**REQUIRED WORK**
Retype every one of the records below word for word, changing nothing.

--------------------------------

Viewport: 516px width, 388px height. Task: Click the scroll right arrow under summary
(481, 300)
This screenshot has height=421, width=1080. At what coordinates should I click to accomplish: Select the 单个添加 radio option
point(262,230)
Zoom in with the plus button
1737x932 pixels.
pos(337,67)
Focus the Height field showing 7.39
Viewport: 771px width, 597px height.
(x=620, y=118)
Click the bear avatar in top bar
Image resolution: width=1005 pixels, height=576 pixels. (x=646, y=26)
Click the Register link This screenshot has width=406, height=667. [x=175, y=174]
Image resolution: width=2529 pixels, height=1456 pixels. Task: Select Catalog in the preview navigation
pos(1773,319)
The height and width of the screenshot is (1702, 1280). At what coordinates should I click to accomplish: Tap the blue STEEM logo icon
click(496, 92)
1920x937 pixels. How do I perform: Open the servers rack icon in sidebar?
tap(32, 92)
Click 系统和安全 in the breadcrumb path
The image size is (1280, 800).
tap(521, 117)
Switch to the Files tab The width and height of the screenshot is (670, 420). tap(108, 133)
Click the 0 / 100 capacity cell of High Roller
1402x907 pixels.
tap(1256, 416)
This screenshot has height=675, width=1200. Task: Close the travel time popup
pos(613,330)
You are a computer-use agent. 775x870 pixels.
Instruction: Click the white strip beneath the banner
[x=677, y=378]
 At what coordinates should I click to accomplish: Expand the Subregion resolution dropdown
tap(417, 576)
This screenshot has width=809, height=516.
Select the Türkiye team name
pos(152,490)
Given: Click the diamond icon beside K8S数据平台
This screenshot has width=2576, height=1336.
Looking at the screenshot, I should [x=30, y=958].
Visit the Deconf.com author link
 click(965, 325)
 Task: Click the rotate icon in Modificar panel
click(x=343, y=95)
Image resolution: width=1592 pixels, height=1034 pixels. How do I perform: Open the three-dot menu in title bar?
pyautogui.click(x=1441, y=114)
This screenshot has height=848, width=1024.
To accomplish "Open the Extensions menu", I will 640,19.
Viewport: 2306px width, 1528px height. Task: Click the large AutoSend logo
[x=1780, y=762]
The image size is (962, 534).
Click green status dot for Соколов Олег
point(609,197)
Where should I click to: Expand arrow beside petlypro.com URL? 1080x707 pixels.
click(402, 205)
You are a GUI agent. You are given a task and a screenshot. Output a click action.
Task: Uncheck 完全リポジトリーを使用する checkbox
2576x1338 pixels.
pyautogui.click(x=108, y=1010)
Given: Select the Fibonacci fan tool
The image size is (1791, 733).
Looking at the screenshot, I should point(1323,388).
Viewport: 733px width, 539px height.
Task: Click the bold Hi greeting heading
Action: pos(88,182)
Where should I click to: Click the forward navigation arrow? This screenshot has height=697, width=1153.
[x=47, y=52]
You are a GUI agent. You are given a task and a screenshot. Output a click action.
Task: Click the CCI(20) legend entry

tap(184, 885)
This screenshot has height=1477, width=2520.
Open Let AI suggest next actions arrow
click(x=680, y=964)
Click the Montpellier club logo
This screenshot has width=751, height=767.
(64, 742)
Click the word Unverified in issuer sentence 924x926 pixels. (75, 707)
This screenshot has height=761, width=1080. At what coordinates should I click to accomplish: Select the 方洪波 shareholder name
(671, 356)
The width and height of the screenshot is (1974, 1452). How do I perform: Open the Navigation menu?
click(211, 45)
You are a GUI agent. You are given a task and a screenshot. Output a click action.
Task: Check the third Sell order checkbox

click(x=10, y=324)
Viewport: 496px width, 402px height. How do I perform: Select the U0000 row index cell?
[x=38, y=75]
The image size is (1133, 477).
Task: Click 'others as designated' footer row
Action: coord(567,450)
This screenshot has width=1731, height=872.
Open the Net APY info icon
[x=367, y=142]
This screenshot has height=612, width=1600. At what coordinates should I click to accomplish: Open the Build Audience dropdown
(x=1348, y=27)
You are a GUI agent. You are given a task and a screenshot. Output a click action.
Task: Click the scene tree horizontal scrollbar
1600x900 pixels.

--------------------------------

**TASK RESULT**
Viewport: 516px width, 388px height. Task: Click the scroll right arrow under summary
(481, 300)
This screenshot has height=421, width=1080. At what coordinates should I click to accomplish: Select the 单个添加 radio option
point(262,230)
Zoom in with the plus button
1737x932 pixels.
pos(337,67)
Focus the Height field showing 7.39
Viewport: 771px width, 597px height.
(x=620, y=118)
Click the bear avatar in top bar
Image resolution: width=1005 pixels, height=576 pixels. (x=646, y=26)
Click the Register link This screenshot has width=406, height=667. [x=175, y=174]
Image resolution: width=2529 pixels, height=1456 pixels. Task: Select Catalog in the preview navigation
pos(1773,319)
The height and width of the screenshot is (1702, 1280). At what coordinates should I click to accomplish: Tap the blue STEEM logo icon
click(496, 92)
1920x937 pixels. How do I perform: Open the servers rack icon in sidebar?
tap(32, 92)
Click 系统和安全 in the breadcrumb path
The image size is (1280, 800).
tap(521, 117)
Switch to the Files tab The width and height of the screenshot is (670, 420). tap(108, 133)
Click the 0 / 100 capacity cell of High Roller
1402x907 pixels.
tap(1256, 416)
This screenshot has height=675, width=1200. Task: Close the travel time popup
pos(613,330)
You are a computer-use agent. 775x870 pixels.
Instruction: Click the white strip beneath the banner
[x=677, y=378]
 At what coordinates should I click to accomplish: Expand the Subregion resolution dropdown
tap(417, 576)
This screenshot has width=809, height=516.
Select the Türkiye team name
pos(152,490)
Given: Click the diamond icon beside K8S数据平台
This screenshot has width=2576, height=1336.
Looking at the screenshot, I should [x=30, y=958].
Visit the Deconf.com author link
 click(965, 325)
 Task: Click the rotate icon in Modificar panel
click(x=343, y=95)
Image resolution: width=1592 pixels, height=1034 pixels. How do I perform: Open the three-dot menu in title bar?
pyautogui.click(x=1441, y=114)
This screenshot has height=848, width=1024.
To accomplish "Open the Extensions menu", I will 640,19.
Viewport: 2306px width, 1528px height. Task: Click the large AutoSend logo
[x=1780, y=762]
The image size is (962, 534).
Click green status dot for Соколов Олег
point(609,197)
Where should I click to: Expand arrow beside petlypro.com URL? 1080x707 pixels.
click(402, 205)
You are a GUI agent. You are given a task and a screenshot. Output a click action.
Task: Uncheck 完全リポジトリーを使用する checkbox
2576x1338 pixels.
pyautogui.click(x=108, y=1010)
Given: Select the Fibonacci fan tool
The image size is (1791, 733).
Looking at the screenshot, I should point(1323,388).
Viewport: 733px width, 539px height.
Task: Click the bold Hi greeting heading
Action: pos(88,182)
Where should I click to: Click the forward navigation arrow? This screenshot has height=697, width=1153.
[x=47, y=52]
You are a GUI agent. You are given a task and a screenshot. Output a click action.
Task: Click the CCI(20) legend entry

tap(184, 885)
This screenshot has height=1477, width=2520.
Open Let AI suggest next actions arrow
click(x=680, y=964)
Click the Montpellier club logo
This screenshot has width=751, height=767.
(64, 742)
Click the word Unverified in issuer sentence 924x926 pixels. (75, 707)
This screenshot has height=761, width=1080. At what coordinates should I click to accomplish: Select the 方洪波 shareholder name
(671, 356)
The width and height of the screenshot is (1974, 1452). How do I perform: Open the Navigation menu?
click(211, 45)
You are a GUI agent. You are given a task and a screenshot. Output a click action.
Task: Check the third Sell order checkbox

click(x=10, y=324)
Viewport: 496px width, 402px height. How do I perform: Select the U0000 row index cell?
[x=38, y=75]
The image size is (1133, 477).
Task: Click 'others as designated' footer row
Action: coord(567,450)
This screenshot has width=1731, height=872.
Open the Net APY info icon
[x=367, y=142]
This screenshot has height=612, width=1600. At what coordinates should I click to accomplish: Open the Build Audience dropdown
(x=1348, y=27)
You are a GUI agent. You are given a task and a screenshot. Output a click action.
Task: Click the scene tree horizontal scrollbar
1600x900 pixels.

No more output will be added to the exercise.